For the REVISIT-US study, Coleman and colleagues examined US MarketScan claims data for patients newly started on rivaroxaban, apixaban, or warfarin for nonvalvular A-fib between January 2012 and October 2014. After exclusion of patients with a prior history of stroke, systemic embolism, or ICH and propensity-score matching, there were 11,411 patient pairs for the comparison of rivaroxaban and warfarin and 4,083 pairs for the comparison of apixaban and warfarin.
The researchers focused on ICH and ischemic stroke because those are both events that can result in prolonged neurological deficit or death, Coleman said.
Compared with warfarin, rivaroxaban was associated with a reduction in ICH (0.49% vs 0.96% per year; HR 0.53; 95% CI 0.35-0.79), a nonsignificant trend toward a reduction in ischemic stroke (0.54% vs 0.83% per year; HR 0.71; 95% CI 0.47-1.07), and a lower risk of the composite of ICH or ischemic stroke (0.95% vs 1.60% per year; HR 0.61; 95% CI 0.45-0.82).

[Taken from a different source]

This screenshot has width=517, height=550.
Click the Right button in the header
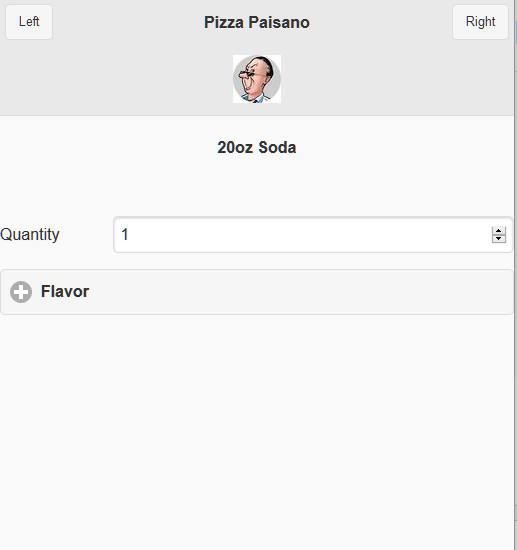[x=480, y=22]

Apixaban carried a similarly lower rate of ICH compared with warfarin (0.38% vs 0.97% per year; HR 0.38; 95% CI 0.17-0.88), with nonsignificant trends toward a higher rate of ischemic strokes (0.56% vs 0.51% per year; HR 1.13; 95% CI 0.49-2.63) and a lower rate of the composite endpoint (0.89% vs 1.44%; HR 0.63; 95% CI 0.35-1.12).
Coleman noted some caveats that need to be considered when interpreting studies based on claims data, including the little amount of information available on vital signs or laboratory results, the lag in when data are available, potential misclassification bias, and the evolution of the benefit-risk calculation over time as experience with these newer agents grows.
Nevertheless, Reynolds said, what can be gleaned from this and prior studies is that “these are good drugs, and I think that these kinds of data should reassure people that out in practice the results are as good if not better than what happened in the trials.”
Coleman CI, Antz M, Simard E, et al. Real-world evidence on stroke prevention in patients with atrial fibrillation in the United States. Presented at: European Cardiac Arrhythmia Society Congress. April 17, 2016. Paris, France.
- Coleman reports receiving grant funding and/or consulting fees from Bayer Pharma AG, Janssen Scientific Affairs, Boehringer Ingelheim, Portola Pharmaceuticals, and Pfizer.
- Reynolds reports no relevant conflicts of interest.